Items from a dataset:
- - - - -

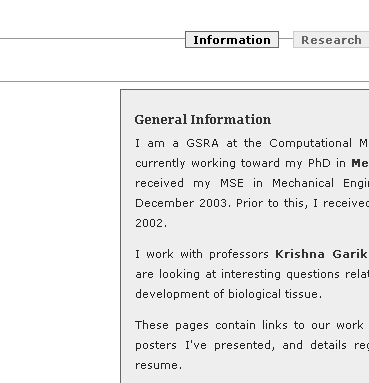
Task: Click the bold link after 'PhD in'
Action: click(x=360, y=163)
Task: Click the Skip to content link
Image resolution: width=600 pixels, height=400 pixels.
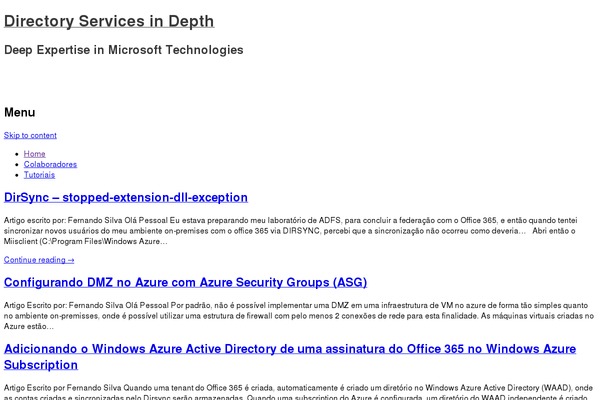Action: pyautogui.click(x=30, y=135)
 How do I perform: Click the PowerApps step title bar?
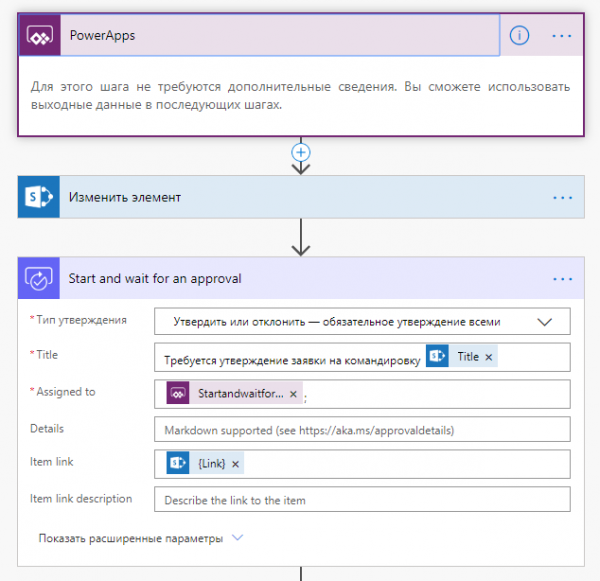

- - - - -

What the task requires:
Retype exactly the lines above, starting at the line containing "Task: Click the Skip to content link" and ending with the last line, both included; leave out the pictures.

Exercise output:
Task: Click the Skip to content link
Image resolution: width=600 pixels, height=400 pixels.
Action: pyautogui.click(x=30, y=135)
 How do I perform: Click the PowerApps step title bar?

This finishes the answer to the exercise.